:: SUPPLIED MATERIAL ::
▼▼▼

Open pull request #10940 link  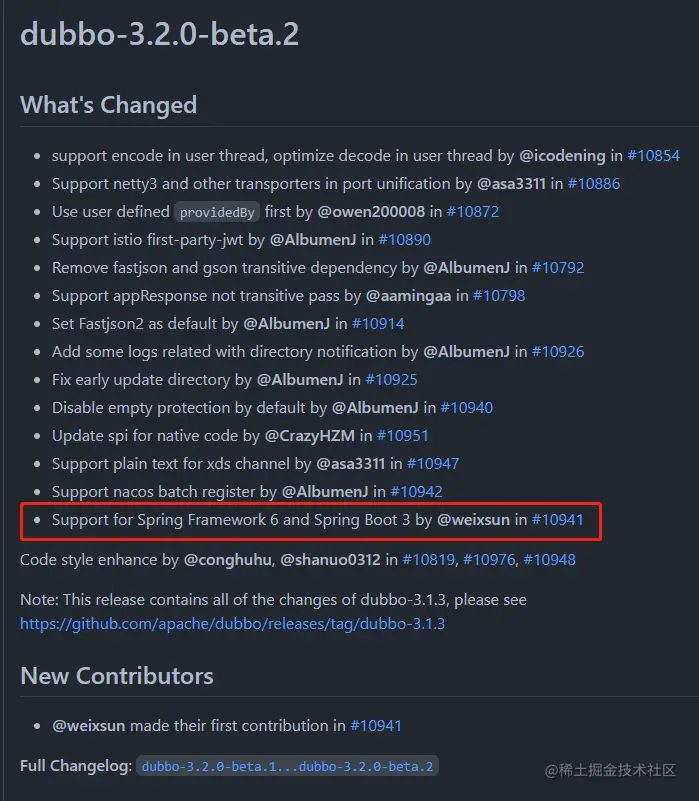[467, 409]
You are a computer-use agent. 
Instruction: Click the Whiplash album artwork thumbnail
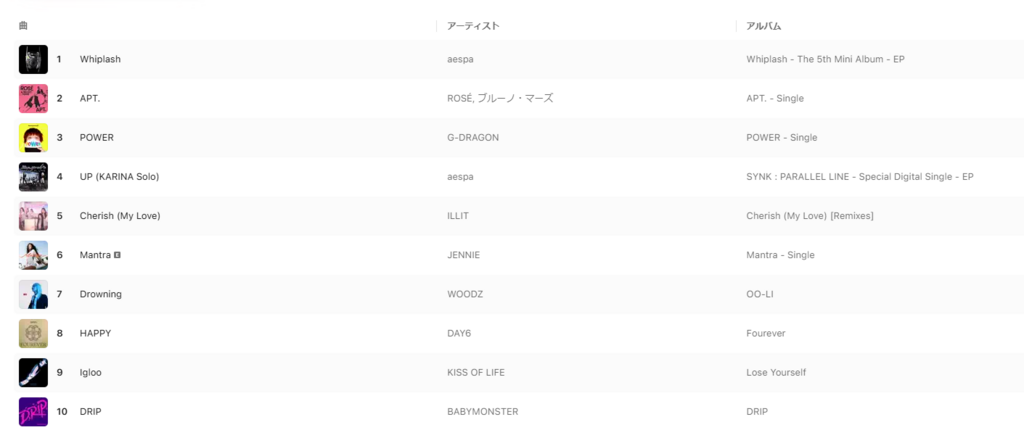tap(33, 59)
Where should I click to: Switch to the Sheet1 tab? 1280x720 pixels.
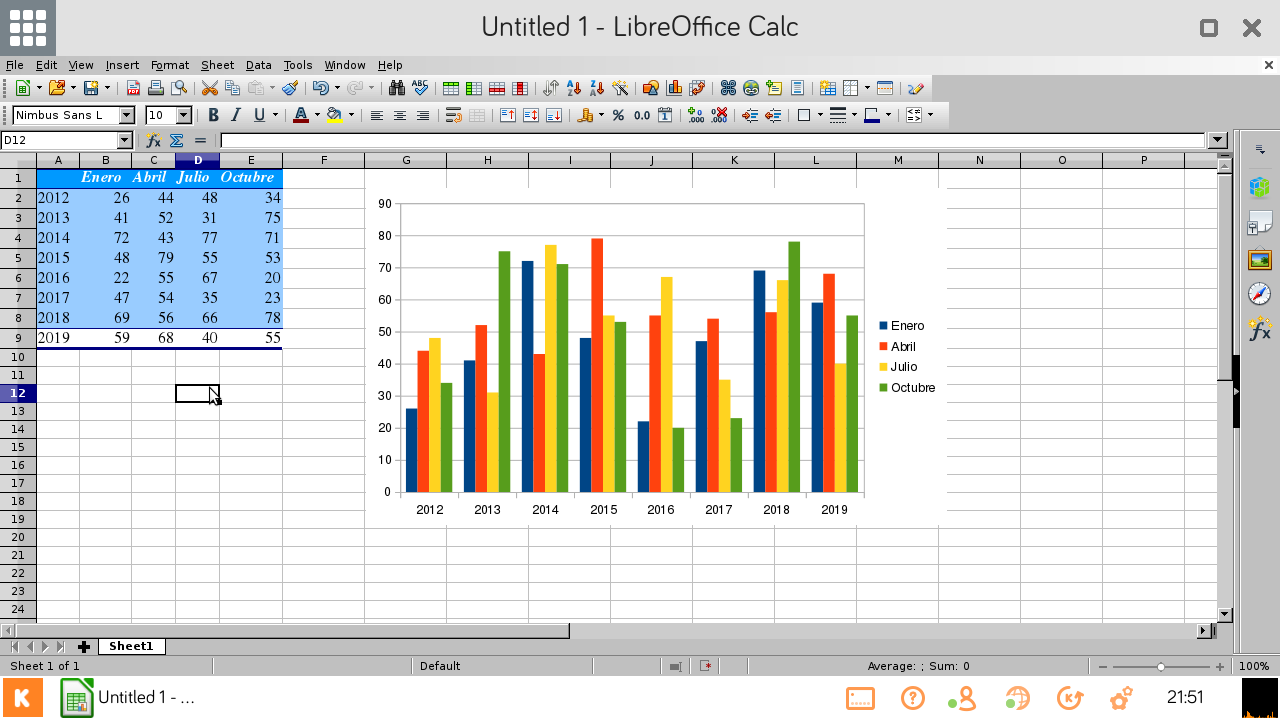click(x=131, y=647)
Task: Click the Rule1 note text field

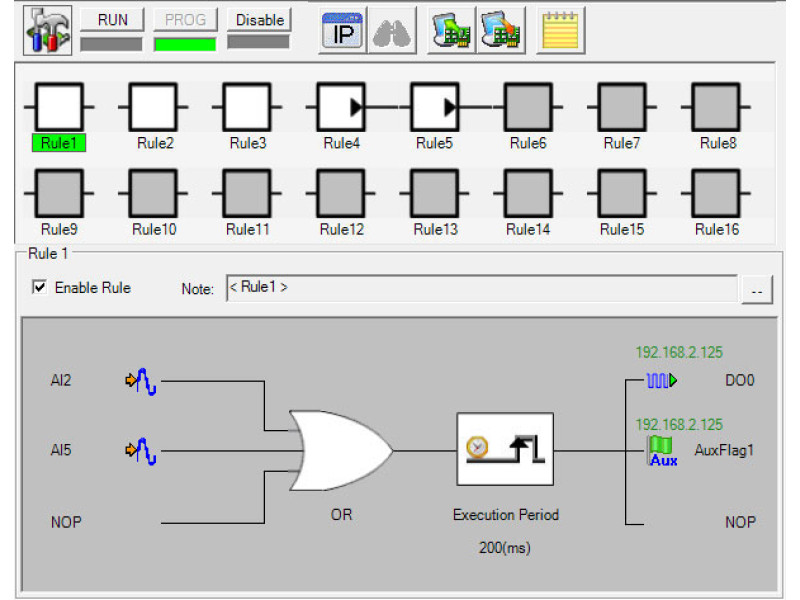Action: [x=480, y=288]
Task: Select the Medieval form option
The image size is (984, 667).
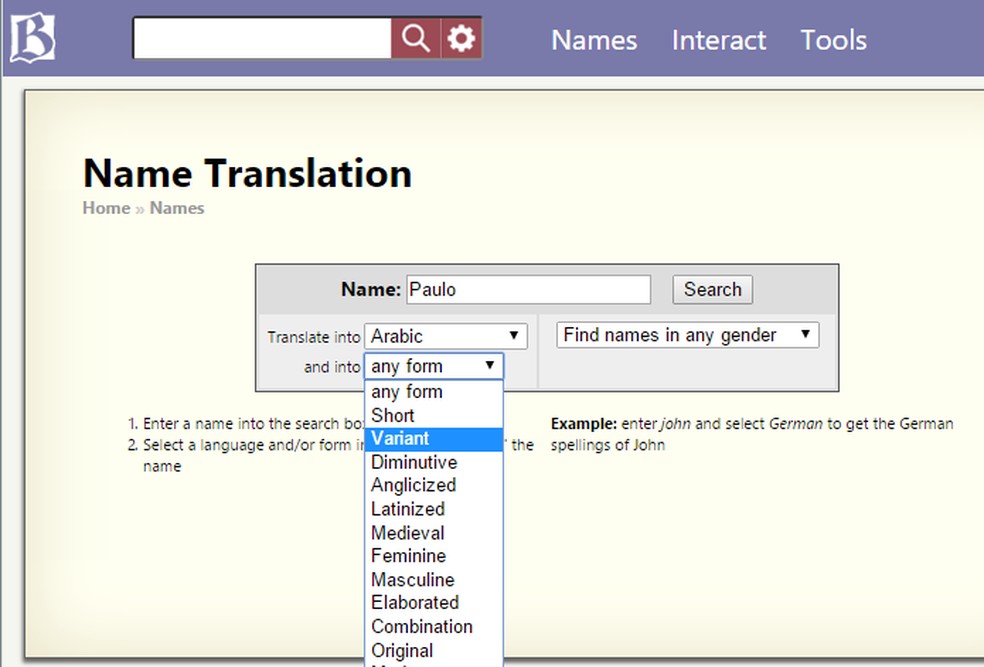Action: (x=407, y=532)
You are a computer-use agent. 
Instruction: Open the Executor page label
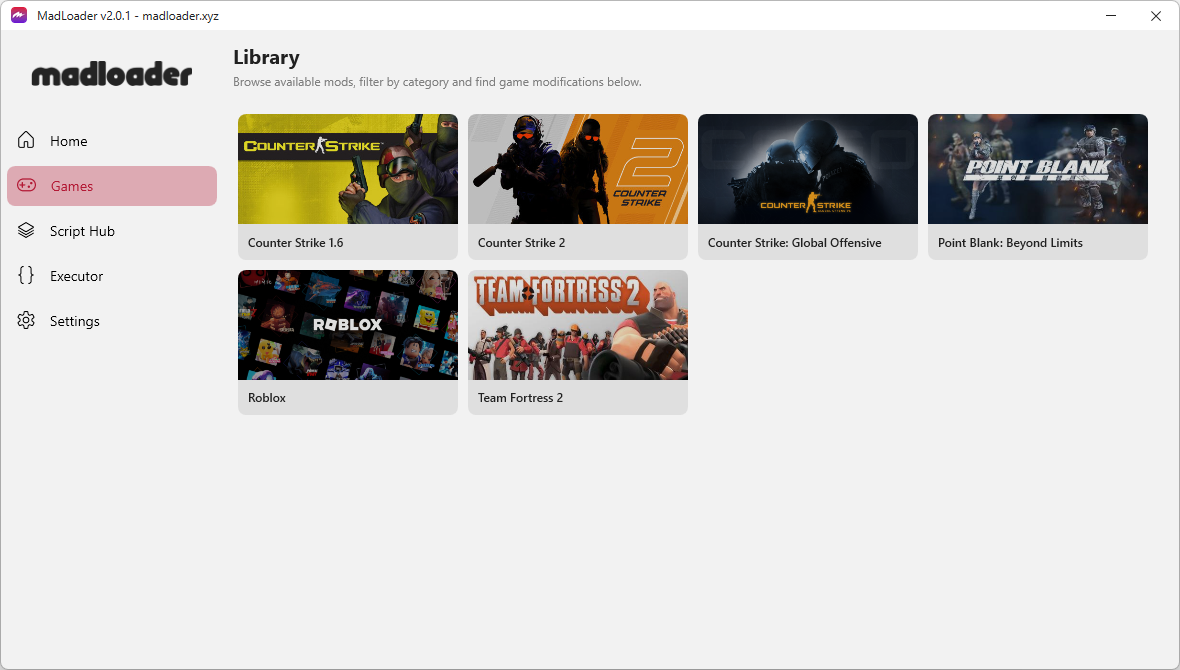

▲▲▲

Take the line that holds "Task: Select the Medieval form option" as the start and the last line of the data as the end. Copy only those lines exactly, both ends included, except the pictures.

Task: Select the Medieval form option
The image size is (984, 667).
Action: (x=407, y=532)
You are a computer-use agent. 
Instruction: Open the Executor page label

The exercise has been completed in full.